Top of Materials provided

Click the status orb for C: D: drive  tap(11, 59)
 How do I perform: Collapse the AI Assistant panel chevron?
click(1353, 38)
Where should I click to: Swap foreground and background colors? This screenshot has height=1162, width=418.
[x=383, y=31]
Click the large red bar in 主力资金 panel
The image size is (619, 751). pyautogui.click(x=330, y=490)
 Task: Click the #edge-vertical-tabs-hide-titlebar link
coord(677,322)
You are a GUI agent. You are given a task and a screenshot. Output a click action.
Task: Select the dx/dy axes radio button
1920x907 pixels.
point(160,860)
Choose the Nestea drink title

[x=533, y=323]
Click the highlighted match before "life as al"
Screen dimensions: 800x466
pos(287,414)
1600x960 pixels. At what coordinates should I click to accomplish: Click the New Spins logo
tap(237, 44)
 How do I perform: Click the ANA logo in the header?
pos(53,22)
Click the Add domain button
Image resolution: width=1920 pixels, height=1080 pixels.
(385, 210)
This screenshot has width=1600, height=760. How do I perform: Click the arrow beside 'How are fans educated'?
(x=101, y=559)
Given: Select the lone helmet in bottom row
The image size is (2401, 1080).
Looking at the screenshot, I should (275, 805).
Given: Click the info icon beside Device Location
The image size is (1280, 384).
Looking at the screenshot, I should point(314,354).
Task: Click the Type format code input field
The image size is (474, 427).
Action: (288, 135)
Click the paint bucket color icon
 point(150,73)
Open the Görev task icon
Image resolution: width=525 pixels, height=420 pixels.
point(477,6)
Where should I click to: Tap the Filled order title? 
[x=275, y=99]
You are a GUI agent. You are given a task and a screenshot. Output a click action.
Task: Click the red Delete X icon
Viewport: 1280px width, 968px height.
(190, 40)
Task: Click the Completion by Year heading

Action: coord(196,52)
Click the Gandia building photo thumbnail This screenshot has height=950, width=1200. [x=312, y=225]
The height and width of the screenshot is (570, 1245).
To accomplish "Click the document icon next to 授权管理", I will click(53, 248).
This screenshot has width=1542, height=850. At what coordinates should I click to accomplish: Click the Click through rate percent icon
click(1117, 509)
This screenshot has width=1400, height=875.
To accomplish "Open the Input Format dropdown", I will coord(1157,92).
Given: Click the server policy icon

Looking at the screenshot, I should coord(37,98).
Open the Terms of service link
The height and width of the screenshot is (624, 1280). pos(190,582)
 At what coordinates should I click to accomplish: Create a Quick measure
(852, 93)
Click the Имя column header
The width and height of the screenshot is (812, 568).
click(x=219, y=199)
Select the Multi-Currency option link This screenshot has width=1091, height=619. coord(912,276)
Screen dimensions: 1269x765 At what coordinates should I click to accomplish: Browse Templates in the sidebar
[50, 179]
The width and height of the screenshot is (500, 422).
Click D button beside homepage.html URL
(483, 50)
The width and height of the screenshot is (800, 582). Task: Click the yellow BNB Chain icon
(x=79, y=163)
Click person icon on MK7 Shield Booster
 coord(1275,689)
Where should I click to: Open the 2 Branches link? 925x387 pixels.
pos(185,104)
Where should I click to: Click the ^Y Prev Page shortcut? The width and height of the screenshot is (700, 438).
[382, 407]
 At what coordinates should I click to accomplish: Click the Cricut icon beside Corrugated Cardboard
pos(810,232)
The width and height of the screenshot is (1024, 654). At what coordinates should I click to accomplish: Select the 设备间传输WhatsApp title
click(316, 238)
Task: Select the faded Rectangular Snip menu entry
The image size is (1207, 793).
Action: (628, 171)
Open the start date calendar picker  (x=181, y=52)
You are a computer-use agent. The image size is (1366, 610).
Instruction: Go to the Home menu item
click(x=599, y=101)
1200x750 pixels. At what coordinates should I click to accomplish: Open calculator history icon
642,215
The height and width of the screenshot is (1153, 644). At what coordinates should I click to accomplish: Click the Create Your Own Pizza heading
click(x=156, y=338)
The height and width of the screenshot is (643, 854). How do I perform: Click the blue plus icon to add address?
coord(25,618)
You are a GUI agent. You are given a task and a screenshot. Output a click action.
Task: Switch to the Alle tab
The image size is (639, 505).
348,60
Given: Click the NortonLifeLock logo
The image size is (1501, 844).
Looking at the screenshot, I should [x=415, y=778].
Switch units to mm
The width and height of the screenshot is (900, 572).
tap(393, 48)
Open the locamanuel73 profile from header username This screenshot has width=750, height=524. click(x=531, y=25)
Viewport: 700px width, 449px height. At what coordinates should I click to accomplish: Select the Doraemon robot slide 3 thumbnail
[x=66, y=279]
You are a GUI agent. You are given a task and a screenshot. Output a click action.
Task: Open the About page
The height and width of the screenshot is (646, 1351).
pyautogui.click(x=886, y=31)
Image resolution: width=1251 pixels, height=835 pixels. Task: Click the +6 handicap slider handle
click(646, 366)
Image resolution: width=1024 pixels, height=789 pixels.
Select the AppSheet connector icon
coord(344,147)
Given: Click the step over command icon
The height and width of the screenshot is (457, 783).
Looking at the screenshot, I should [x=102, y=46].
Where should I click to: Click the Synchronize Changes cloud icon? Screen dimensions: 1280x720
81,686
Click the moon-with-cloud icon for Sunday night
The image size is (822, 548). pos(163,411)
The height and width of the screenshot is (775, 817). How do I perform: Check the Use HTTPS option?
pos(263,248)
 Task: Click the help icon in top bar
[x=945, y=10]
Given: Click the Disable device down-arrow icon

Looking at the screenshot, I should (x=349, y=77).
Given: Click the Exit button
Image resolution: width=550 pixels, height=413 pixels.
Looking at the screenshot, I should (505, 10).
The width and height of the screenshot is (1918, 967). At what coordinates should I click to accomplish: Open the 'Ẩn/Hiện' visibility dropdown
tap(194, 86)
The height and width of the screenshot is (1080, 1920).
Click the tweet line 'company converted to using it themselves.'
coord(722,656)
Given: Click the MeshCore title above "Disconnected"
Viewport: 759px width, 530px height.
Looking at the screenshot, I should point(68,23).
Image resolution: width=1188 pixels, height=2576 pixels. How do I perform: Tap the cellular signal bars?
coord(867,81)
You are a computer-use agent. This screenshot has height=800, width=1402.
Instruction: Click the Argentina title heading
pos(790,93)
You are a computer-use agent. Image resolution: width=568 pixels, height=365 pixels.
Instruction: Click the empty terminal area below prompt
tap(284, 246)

Bottom of Materials provided

▶ Exercise objective:
In the data above, which lines have "Switch"? Report each of them.

▶ Solved exercise:
Task: Switch to the Alle tab
Switch units to mm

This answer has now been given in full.